Dentro de este rango intermedio se ubica la mayor cantidad de objetos arquitectónicos. Al suplir una necesidad básica, la arquitectura está destinada a ser habitada, y es por ende, primariamente útil. Este rasgo es el que la distingue de sus primas, las artes plásticas. En el extremo de lo "inútil" en la arquitectura podrían ubicarse los monumentos, cuya función primordial suele ser recordar y, por tanto, comunicar. En el polo opuesto, recae la mera construcción, cuyo único fin es la utilidad. Y en este punto, vale la pena referirse no sólo a ese significado de lo útil como “necesario”, sino también a esa otra acepción de lo útil como “provecho”, como cantidad que decanta cuando al ingreso se le sustrae el egreso; como “utilidad”.
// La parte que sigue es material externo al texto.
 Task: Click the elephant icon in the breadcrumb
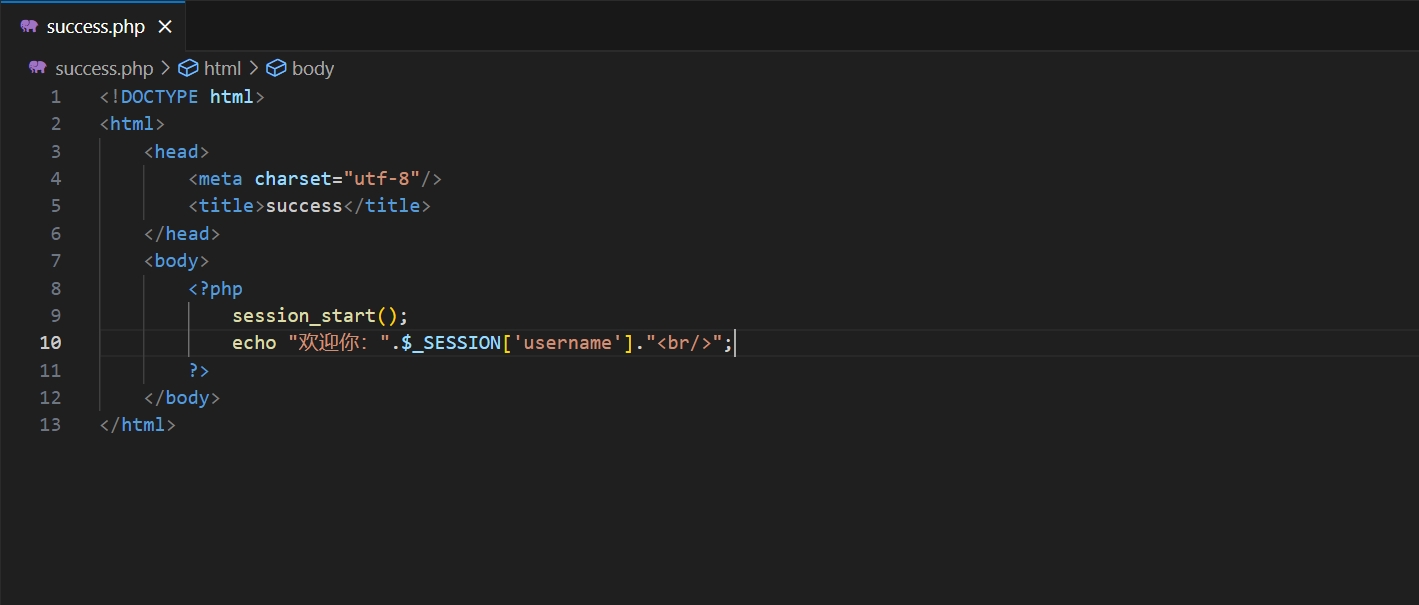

La mala arquitectura suele ser aquella que sirve sólo y exclusivamente a la "utilidad" (en ambos sentidos de la palabra); aquella que olvida la importancia de lo inútil o la subestima. Si a esta valoración de lo inútil se le añade el llamado del Día Mundial de la Arquitectura a “compartir”, se concluye que lo que hace falta en Ecuador (y el mundo) es compartir lo inútil: habría que pedir, por un lado, a los inversionistas de bienes raíces que reduzcan un poco sus índices de utilidad, y elijan invertir en el valor agregado y el beneficio social que otorga el diseño; y, por otro, a los arquitectos, para que ofrezcan sus servicios también a quienes no pueden pagarlos, a aquellos que rara vez se benefician del sentido y el placer espiritual que otorga la inutilidad a la vida. Demasiado se ha resuelto en nuestras ciudades con utilidad, pero sin diseño. Es hora de que aboguemos por el valor de lo inútil.